What to do: Retype word for word the line containing "Where should I" and each line that follows it in the records below, through the last one, with no pictures.

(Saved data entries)
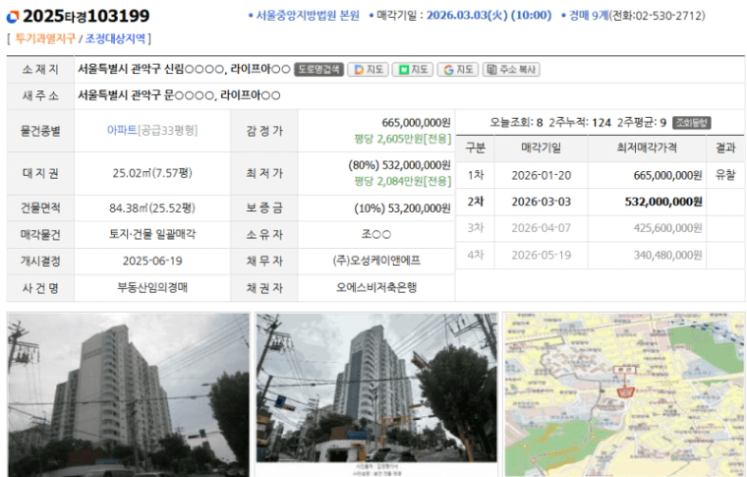Viewport: 747px width, 477px height.
Task: Click the Daum map 지도 icon button
Action: (x=367, y=70)

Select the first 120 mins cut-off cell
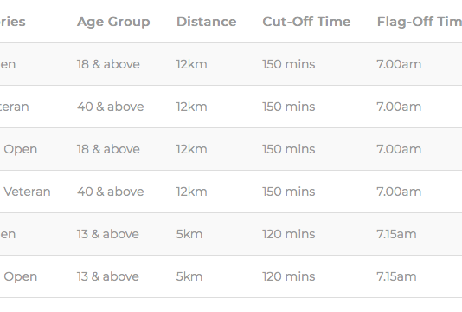[x=289, y=234]
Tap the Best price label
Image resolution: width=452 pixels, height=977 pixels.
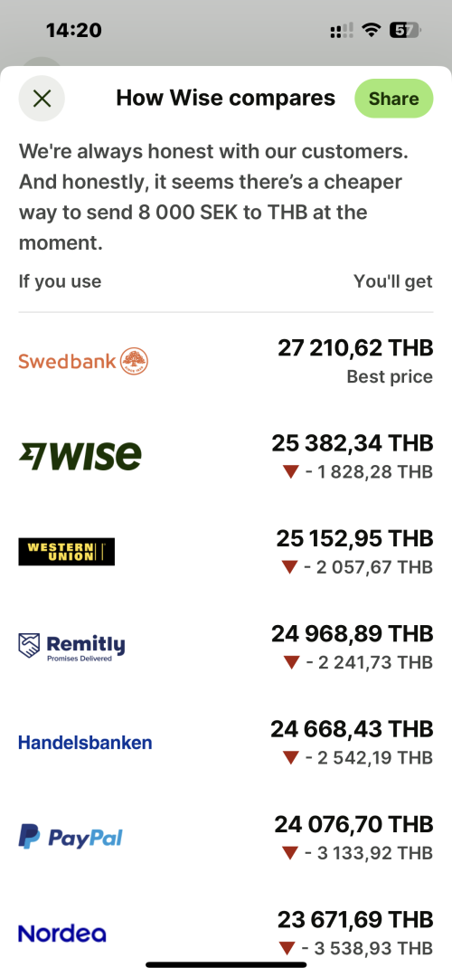[x=390, y=376]
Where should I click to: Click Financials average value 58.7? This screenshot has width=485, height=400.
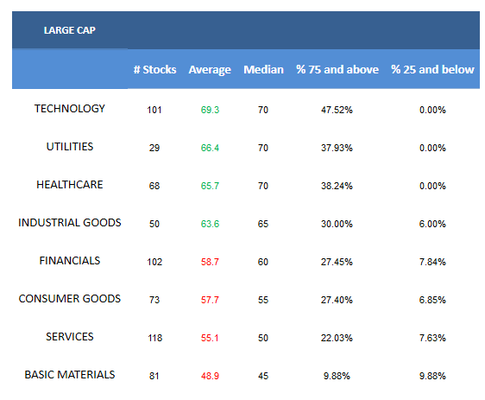210,263
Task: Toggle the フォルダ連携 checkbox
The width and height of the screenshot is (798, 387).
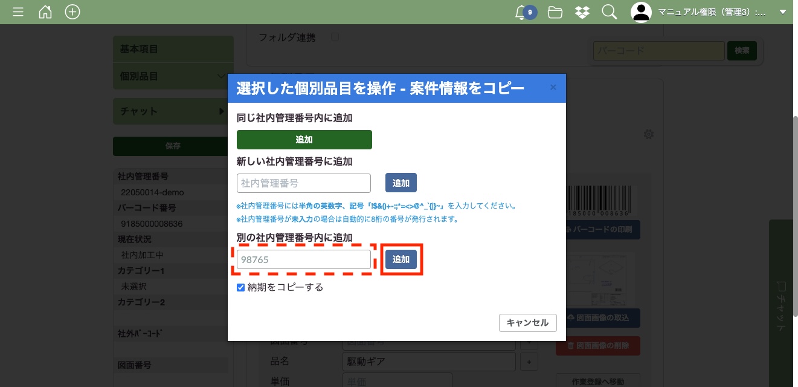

Output for this exercise:
Where should I click to: Click Financials average value 58.7? This screenshot has width=485, height=400.
210,263
Task: Toggle the フォルダ連携 checkbox
The width and height of the screenshot is (798, 387).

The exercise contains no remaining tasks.